Drydock may be a weak fit for a problem if it is bounded by resource availability and using resources as efficiently as possible is very important. Drydock generally assumes you will respond to a resource deficit by making more resources available (usually very cheap), rather than by paying engineers to wait for operations to complete (usually very expensive).
Isolation Tradeoffs: Drydock assumes that multiple operations running at similar levels of trust may be interested in reducing isolation to improve performance, reduce complexity, or satisfy some other similar goal. It does not guarantee isolation and assumes most operations will not run in total isolation.
If this isn't true for your use case, you'll need to be careful in configuring Drydock to make sure that operations are fully isolated and can not interact. Complete isolation will reduce the performance of the allocator as it will generally prevent it from reusing resources, which is one of the major ways it can improve performance.
You can find more discussion of these tradeoffs in Drydock User Guide: Security.
Agentless: Drydock does not require an agent or daemon to be installed on hosts. It interacts with hosts over SSH.
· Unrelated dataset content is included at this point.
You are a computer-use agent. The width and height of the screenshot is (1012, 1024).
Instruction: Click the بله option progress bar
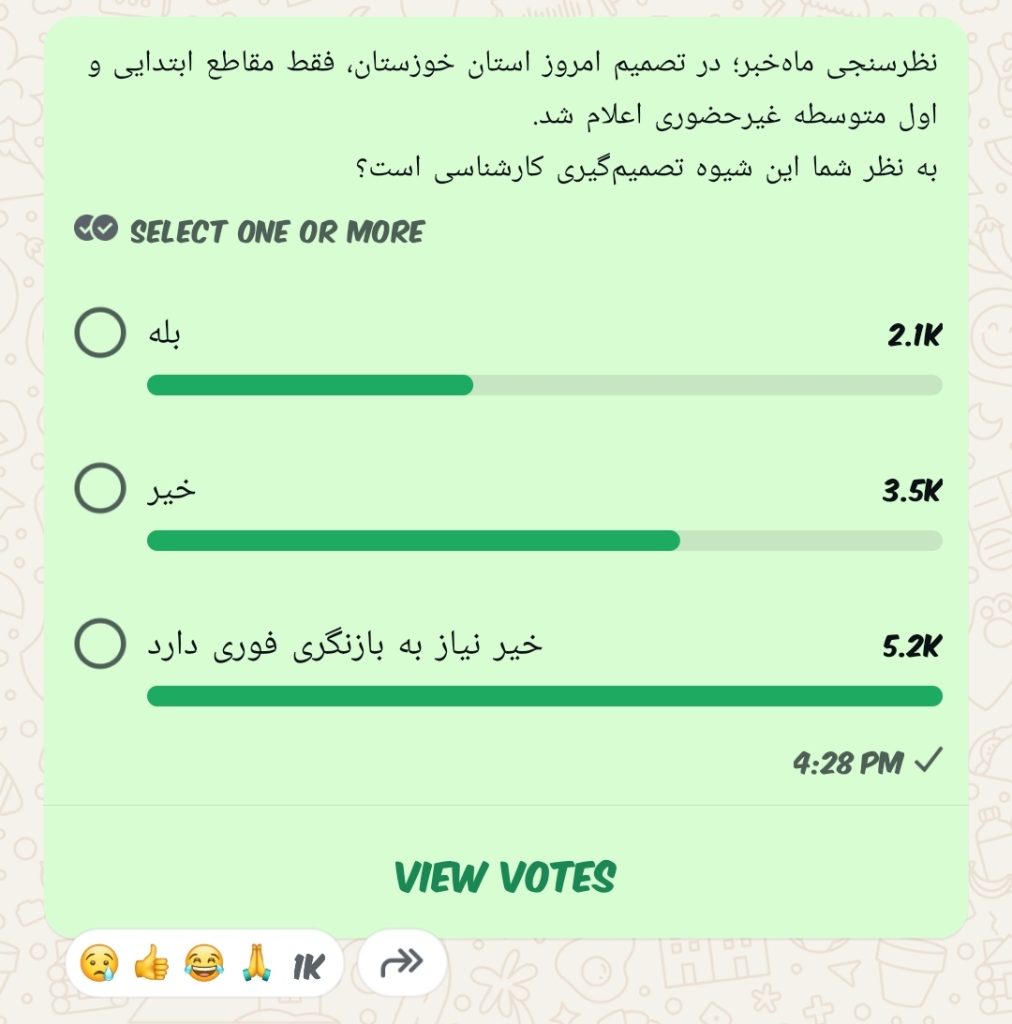(x=544, y=385)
Very Abstract: Drydock's design is extremely abstract. Resources have very little hardcoded behavior. The allocator has essentially zero specialized knowledge about what it is actually doing.
One aspect of this abstractness is that Drydock is composable, and solves complex allocation problems by asking itself to build the pieces it needs. To build a working copy, Drydock first asks itself for a suitable host. It solves this allocation sub-problem, then resolves the original request.
This allows new types of resources to build on Drydock's existing knowledge of resource construction by just saying "build one of these other things you already know how to build, then apply a few adjustments". This also means that you can tell Drydock about a new way to build hosts (say, bring up VMs from a different service provider) and the rest of the pipeline can use these new hosts interchangeably with the old hosts.
While this design theoretically makes Drydock more powerful and more flexible than a less abstract approach, abstraction is frequently a double-edged sword.
Drydock is almost certainly at the extreme upper end of abstraction for tools in this space, and the level of abstraction may ultimately match poorly with a particular problem domain. Alternative approaches may give you more specialized and useful tools for approaching a given problem.